Op basis van de Vreemdelingenwet 2000 kan een vertrekmoratorium ten hoogste één jaar duren en kan de beslistermijn onder een besluitmoratorium met ten hoogste één jaar worden verlengd. Ik heb daarom besloten om op basis van de informatie in het ambtsbericht, en rekening houdend met het beleid in de ons omringende landen, asielaanvragen van Tibetanen uit China weer op individuele basis te gaan behandelen. Hierbij wordt in de eerste plaats aansluiting gezocht bij de informatie over categorieën die te maken hebben met repressie en bij de algehele situatie in Tibet.

Het voorgaande houdt in dat als een Tibetaanse asielzoeker geloofwaardig maakt dat hij:

  • als advocaat, politiek activist of blogger actief is geweest,

  • verdacht wordt van separatistische sympathieën,

  • steun heeft betuigd aan de dalai lama, of daarvan verdacht wordt,

  • te maken heeft gehad met religieuze activiteiten die door de overheid worden gezien als uitingen van politieke onvrede of streven naar onafhankelijkheid,

  • illegaal China is uitgereisd,

  • om andere redenen de aandacht van de Chinese autoriteiten heeft getrokken,

hij al snel in aanmerking komt voor een verblijfsvergunning asiel.

Bij deze beoordeling wordt ook rekening gehouden met de moeilijke algehele positie van Tibetanen in China en de toegenomen controles en verscherpte bewaking in Tibet.
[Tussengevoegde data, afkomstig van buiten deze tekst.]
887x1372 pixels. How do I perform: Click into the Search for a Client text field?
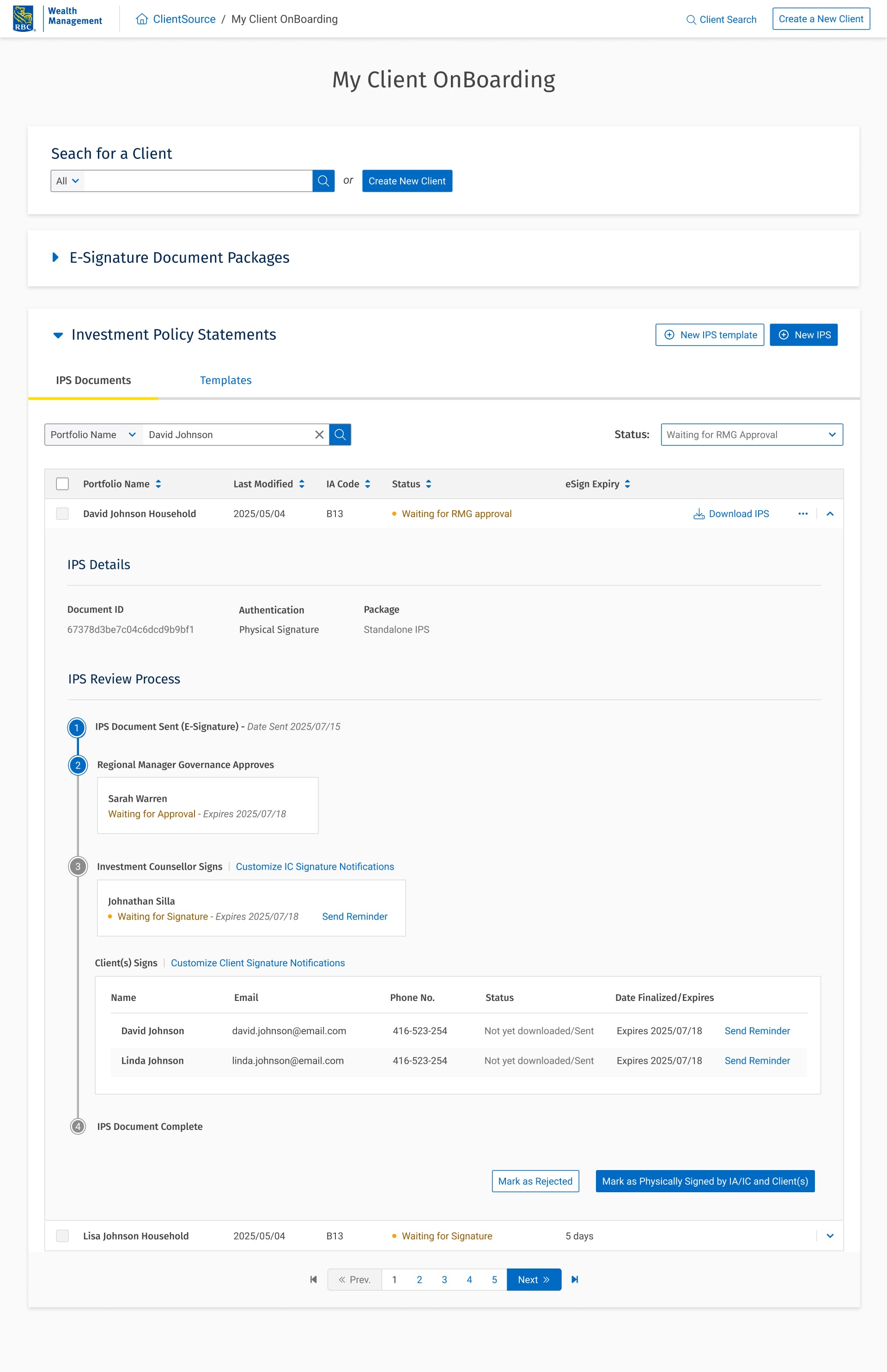coord(198,181)
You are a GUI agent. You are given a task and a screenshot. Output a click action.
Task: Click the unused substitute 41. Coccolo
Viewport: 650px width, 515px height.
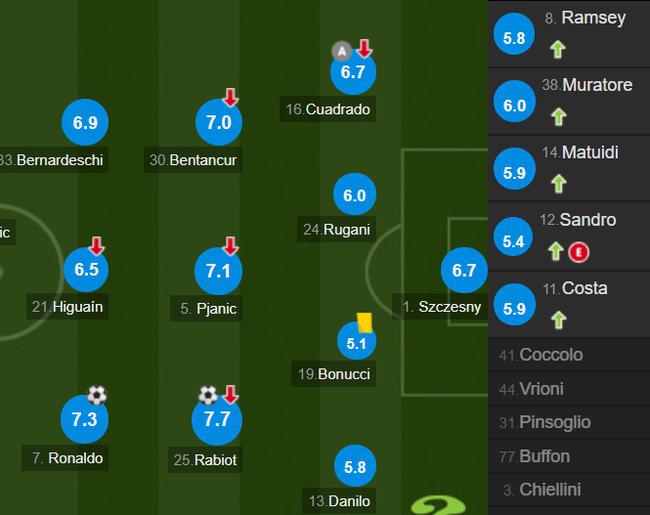point(569,355)
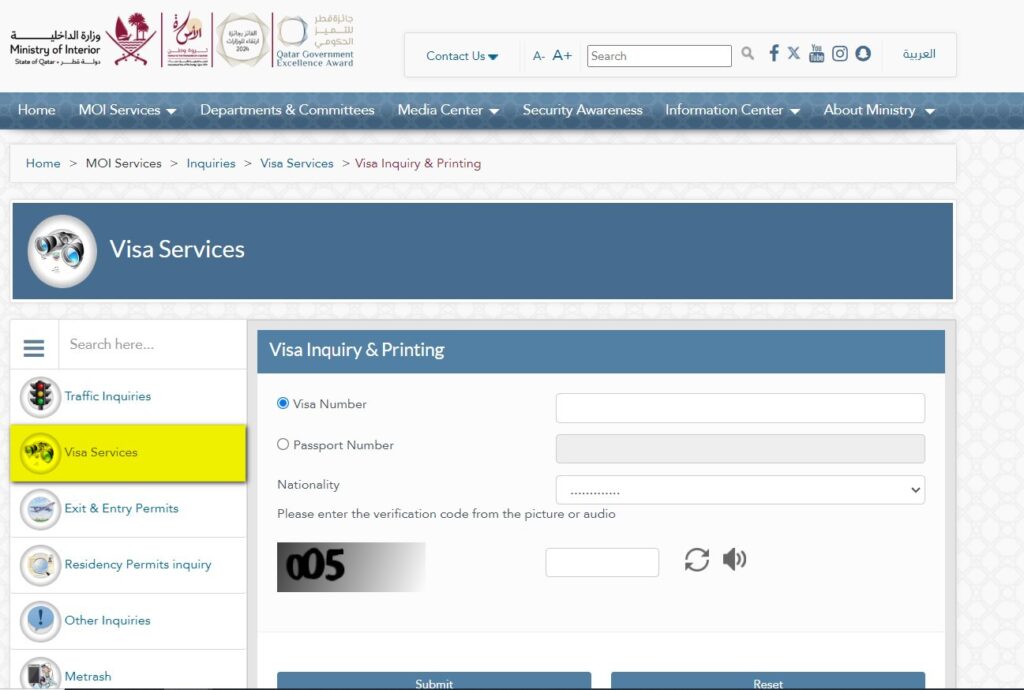Click the Visa Services binoculars icon
1024x690 pixels.
[x=38, y=452]
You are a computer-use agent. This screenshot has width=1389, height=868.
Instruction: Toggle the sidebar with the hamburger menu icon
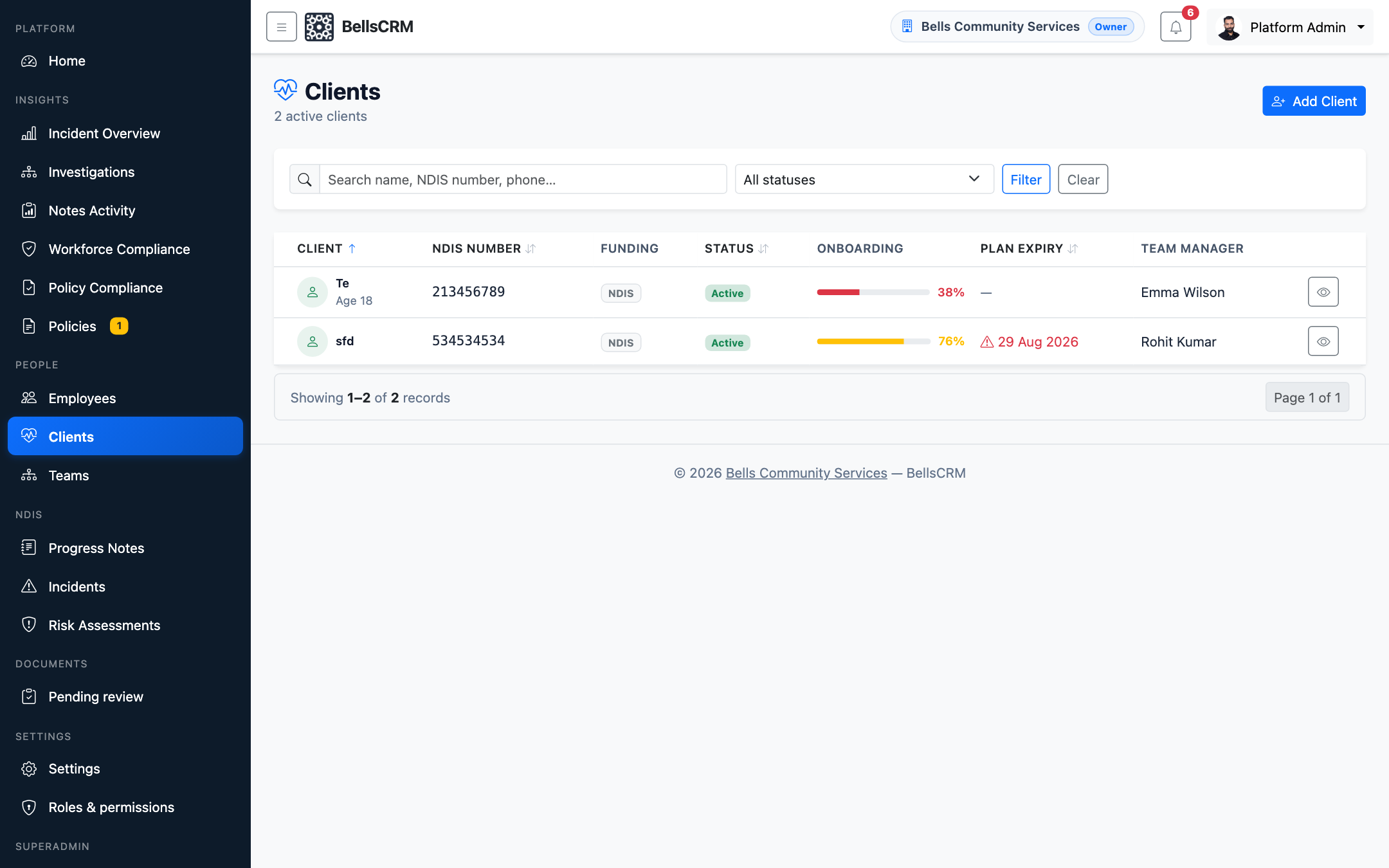[x=281, y=27]
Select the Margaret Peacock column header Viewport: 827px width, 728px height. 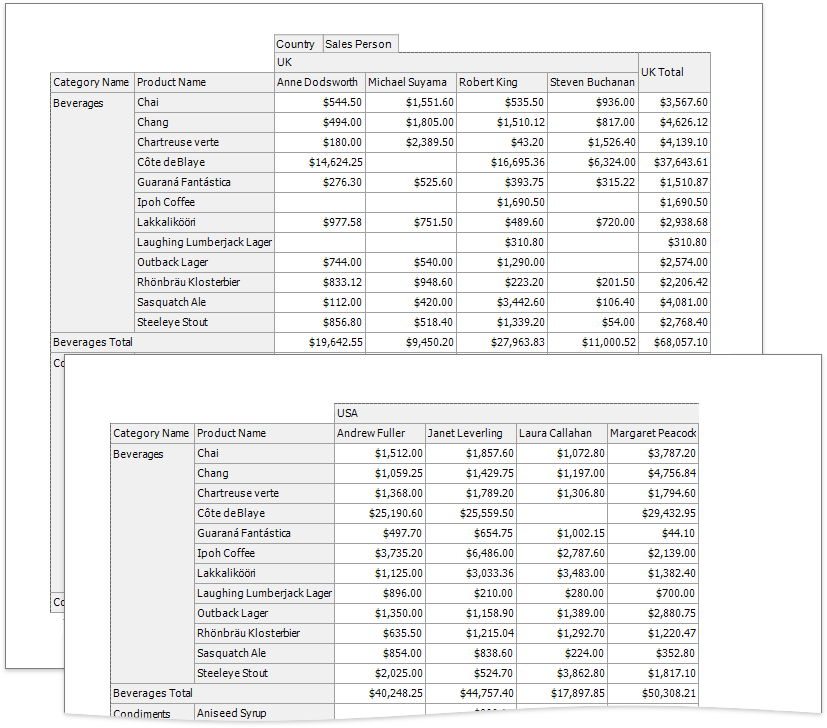(653, 434)
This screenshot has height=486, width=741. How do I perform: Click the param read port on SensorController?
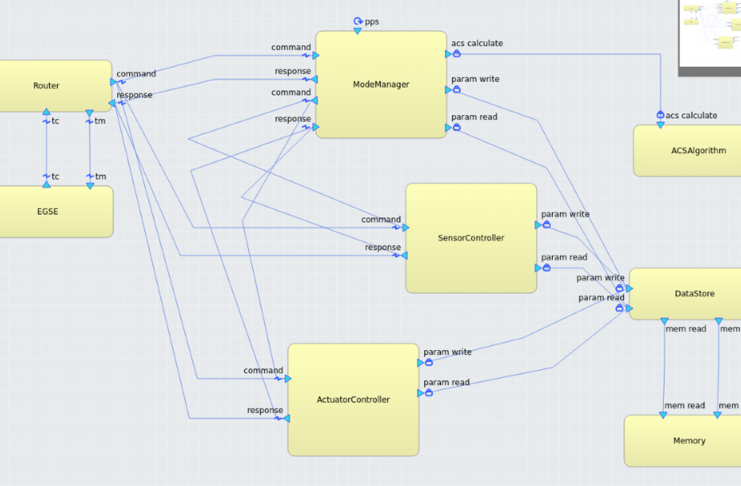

Dit laat onverlet dat indien een asielzoeker zich schuldig heeft gemaakt aan activiteiten als bedoeld in artikel 1F Vluchtelingenverdrag, hij geen asiel in Nederland krijgt.

Conform het stelsel van de Vreemdelingenwet 2000 dienen vreemdelingen van wie de verblijfsaanvraag wordt afgewezen terug te keren naar het land van herkomst. Dat zal dus ook gelden voor Tibetanen in het geval de asielaanvraag wordt afgewezen.

Omdat er sprake is van nieuw beleid, zullen uitgeprocedeerde Tibetanen, ten aanzien van wie nu nog een vertrekmoratorium geldt, een nieuwe aanvraag kunnen indienen indien zij van mening zijn dat zij onder het nieuwe beleid wel in aanmerking komen voor een verblijfsvergunning asiel.